The Morrison County Record has been sold to ECM Publishers, a Coon Rapids-based business that now has 20 community newspapers and seven shoppers. The sale was effective Thursday.
The announcement was made Wednesday by Record owner Carol Hoheisel and ECM publisher and chief executive officer Julian Andersen. Hoheisel, who has owned the Record for 32 years and who worked for the newspaper for three years before buying it, will continue as a consultant to the newspaper. She said she'll write a column and call on advertising accounts.
"It's been fun," she said. "It's nice to have a job you like every day."
She said the Record's new general manager, Bob Cole, who is currently marketing director for ECM Publishers, will do a good job.
"He's bright and capable and he knows my employees," she said. "It will be a very good transition."
The Morrison County Record has been printed at ECM's printing plant in Princeton for the last five years. Cole has been marketing director for ECM since 1994.
Hoheisel declined to state the purchase price of the newspaper, saying only that it was a fair price.
Cole said the Record fits in well geographically with such ECM publications as the Dairyland Peach in Sauk Centre, the Princeton Union Eagle and the Mille Lacs County Times.
"This is a very nice growth area," he said. "Our goal here is to continue to build on the legacy that Carol has built with the staff."
Cole, who lives in Forest Lake, is past president of the Minnesota Free Papers Association and is treasurer of the Independent Free Papers of America.
The Record, according to a news release, began in 1973 when Hoheisel bought the Rich Prairie Shopper from Gene and Millie Gruber of Genola. Using a $500 loan for a down payment, Hoheisel developed what was an eight-page advertising circular into a newspaper that's delivered to more than 18,500 homes in Morrison County and five surrounding counties. The Farm and Country Record is mailed to an additional 3,500 households, the statement said. The Record averages 112 tabloid pages weekly. Today, officials said, the business employs 44 part- and full-time employees.

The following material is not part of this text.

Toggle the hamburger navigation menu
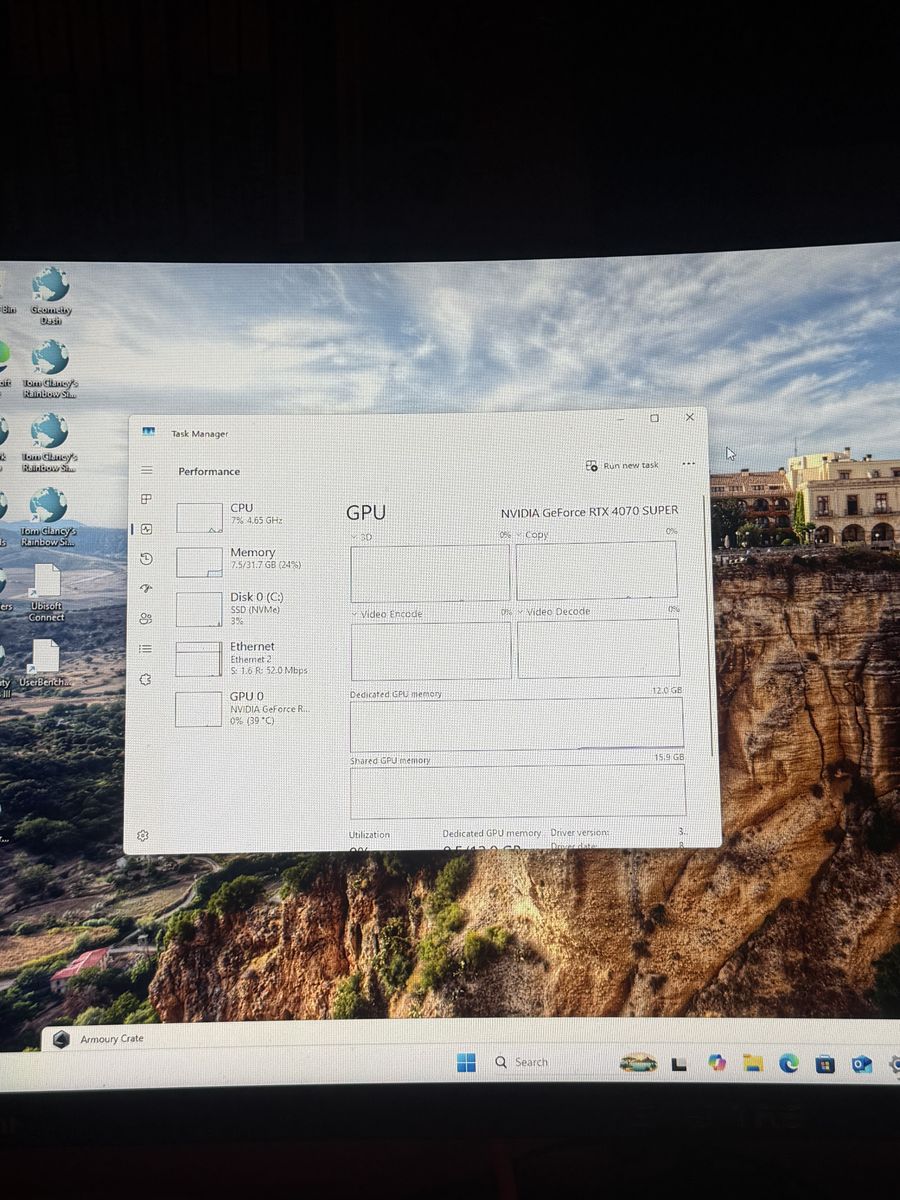The height and width of the screenshot is (1200, 900). point(147,470)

The shopper's name was changed to the Morrison County Shopper in 1975. In April 1979, the shopper became the Morrison County Record.
Andersen, the ECM publisher and chief executive officer, is the son of the late Elmer L. Andersen, who founded ECM Publishers. The elder Andersen was Minnesota's 30th governor and a former chief executive officer of H.B. Fuller Co. and of ECM Publishers.